JAKARTA, KOMPAS.com - Anggota Komisi B DPRD DKI Jakarta Gilbert Simanjuntak meminta Pemerintah Provinsi (Pemprov) DKI Jakarta kembali memantangkan kajian kebijakan tarif integrasi transportasi yang rencananya akan diberlakukan pada Maret 2022.

Menurut Gilbert, kajian Pemprov DKI terkait penetapan tarif integrasi masih kurang lengkap.

"Saat ini datanya masih terlalu mentah.

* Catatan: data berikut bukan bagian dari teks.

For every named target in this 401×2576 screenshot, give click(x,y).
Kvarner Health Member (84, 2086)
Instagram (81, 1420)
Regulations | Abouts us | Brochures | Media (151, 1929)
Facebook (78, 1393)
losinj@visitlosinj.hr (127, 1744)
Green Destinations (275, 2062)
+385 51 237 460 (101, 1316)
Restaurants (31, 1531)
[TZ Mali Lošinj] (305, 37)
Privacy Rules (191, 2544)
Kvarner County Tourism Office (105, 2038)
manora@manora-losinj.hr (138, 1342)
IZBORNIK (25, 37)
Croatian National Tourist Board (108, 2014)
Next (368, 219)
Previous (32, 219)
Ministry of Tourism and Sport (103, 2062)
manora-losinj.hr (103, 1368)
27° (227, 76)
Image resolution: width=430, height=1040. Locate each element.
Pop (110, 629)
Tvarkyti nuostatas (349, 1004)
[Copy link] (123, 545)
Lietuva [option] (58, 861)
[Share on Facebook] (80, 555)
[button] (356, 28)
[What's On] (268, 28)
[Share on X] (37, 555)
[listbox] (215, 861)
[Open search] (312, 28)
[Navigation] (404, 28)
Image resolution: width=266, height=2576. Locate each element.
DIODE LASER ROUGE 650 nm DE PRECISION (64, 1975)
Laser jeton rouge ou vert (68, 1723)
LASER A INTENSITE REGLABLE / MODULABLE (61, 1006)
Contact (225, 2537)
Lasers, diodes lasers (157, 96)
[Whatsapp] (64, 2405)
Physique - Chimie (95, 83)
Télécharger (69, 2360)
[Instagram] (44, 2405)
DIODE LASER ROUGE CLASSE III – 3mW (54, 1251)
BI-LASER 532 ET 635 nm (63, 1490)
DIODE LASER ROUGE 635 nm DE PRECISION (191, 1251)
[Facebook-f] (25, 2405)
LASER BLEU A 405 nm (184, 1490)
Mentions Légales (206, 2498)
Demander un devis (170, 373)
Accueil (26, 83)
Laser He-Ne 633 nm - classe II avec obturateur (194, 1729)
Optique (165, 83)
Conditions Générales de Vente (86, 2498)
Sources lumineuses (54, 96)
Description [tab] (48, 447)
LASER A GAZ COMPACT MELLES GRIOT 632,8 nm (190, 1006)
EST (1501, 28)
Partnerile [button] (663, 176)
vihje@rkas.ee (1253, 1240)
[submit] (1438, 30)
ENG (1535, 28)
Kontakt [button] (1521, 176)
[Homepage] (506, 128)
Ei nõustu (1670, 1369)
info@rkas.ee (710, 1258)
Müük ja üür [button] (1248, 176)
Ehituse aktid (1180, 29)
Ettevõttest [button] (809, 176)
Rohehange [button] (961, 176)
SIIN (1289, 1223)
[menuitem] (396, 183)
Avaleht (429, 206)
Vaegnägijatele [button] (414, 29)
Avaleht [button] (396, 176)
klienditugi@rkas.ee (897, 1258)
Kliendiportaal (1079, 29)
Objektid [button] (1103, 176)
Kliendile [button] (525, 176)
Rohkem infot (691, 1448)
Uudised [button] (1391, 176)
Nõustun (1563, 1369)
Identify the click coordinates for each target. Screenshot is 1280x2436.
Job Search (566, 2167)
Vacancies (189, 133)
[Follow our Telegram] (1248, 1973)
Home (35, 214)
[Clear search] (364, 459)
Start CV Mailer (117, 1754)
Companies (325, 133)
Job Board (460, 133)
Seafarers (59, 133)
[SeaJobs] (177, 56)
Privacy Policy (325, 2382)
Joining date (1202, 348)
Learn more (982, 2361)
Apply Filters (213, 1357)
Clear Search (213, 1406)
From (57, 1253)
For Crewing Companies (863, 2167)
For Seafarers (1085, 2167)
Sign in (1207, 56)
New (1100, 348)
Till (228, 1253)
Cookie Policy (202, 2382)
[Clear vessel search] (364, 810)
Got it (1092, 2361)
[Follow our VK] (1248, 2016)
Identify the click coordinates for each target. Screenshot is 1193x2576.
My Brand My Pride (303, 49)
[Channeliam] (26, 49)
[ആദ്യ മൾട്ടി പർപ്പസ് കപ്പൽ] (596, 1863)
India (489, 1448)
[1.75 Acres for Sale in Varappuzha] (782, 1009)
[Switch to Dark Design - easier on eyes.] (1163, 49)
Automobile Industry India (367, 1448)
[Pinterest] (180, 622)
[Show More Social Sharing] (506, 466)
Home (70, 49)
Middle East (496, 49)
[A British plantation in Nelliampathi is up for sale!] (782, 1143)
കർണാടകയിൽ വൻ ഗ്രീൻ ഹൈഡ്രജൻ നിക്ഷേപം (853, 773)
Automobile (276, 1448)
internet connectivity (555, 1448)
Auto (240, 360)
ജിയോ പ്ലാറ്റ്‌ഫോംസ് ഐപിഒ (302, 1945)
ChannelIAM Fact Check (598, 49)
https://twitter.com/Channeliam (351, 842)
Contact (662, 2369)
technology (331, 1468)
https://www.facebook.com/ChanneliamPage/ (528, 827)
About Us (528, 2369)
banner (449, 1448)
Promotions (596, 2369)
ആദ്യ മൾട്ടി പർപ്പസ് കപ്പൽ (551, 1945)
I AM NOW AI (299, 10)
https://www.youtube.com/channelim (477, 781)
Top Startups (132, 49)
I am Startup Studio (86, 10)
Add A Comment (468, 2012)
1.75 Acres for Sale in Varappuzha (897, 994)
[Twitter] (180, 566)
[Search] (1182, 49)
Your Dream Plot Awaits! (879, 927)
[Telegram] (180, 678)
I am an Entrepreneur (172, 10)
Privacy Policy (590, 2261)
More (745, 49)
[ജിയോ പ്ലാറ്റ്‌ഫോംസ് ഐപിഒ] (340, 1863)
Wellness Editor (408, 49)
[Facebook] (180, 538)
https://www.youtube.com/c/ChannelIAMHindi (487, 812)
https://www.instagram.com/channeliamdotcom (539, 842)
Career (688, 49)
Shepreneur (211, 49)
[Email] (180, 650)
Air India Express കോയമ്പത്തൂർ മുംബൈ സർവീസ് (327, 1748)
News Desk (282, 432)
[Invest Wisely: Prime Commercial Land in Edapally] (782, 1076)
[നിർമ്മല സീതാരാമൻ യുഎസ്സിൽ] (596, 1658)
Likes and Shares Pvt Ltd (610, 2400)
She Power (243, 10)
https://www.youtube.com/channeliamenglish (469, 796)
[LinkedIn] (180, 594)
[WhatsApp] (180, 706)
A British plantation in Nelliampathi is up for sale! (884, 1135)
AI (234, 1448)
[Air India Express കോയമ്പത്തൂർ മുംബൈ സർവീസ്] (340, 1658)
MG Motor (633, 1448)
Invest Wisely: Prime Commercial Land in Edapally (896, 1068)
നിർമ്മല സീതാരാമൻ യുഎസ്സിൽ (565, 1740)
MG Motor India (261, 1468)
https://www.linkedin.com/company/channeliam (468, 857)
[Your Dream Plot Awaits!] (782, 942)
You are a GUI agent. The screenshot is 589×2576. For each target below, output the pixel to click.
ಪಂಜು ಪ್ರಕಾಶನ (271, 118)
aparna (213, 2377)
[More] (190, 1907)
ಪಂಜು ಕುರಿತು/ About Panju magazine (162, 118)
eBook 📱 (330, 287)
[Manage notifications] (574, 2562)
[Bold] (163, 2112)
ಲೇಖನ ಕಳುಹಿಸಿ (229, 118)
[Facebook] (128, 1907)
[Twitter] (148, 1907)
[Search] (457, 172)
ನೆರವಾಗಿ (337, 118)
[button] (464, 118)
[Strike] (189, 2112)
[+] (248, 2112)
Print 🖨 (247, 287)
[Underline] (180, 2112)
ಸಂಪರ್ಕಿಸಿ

Berapa PSO (public service obligation) yang diperkirakan setelah ada tarif integrasi ini? Berapa persen penumpang yang akan menggunakan moda terintegrasi? Belum ada datanya," kata Gilbert dalam keterangan tertulis, Rabu (9/3/2022).

Baca juga: Dishub DKI Usul Tarif Integrasi Transportasi JakLingko Maksimal Rp 10.000

Hal senada juga diungkapkan anggota Komisi B lainnya, yakni Manuara Siahaan.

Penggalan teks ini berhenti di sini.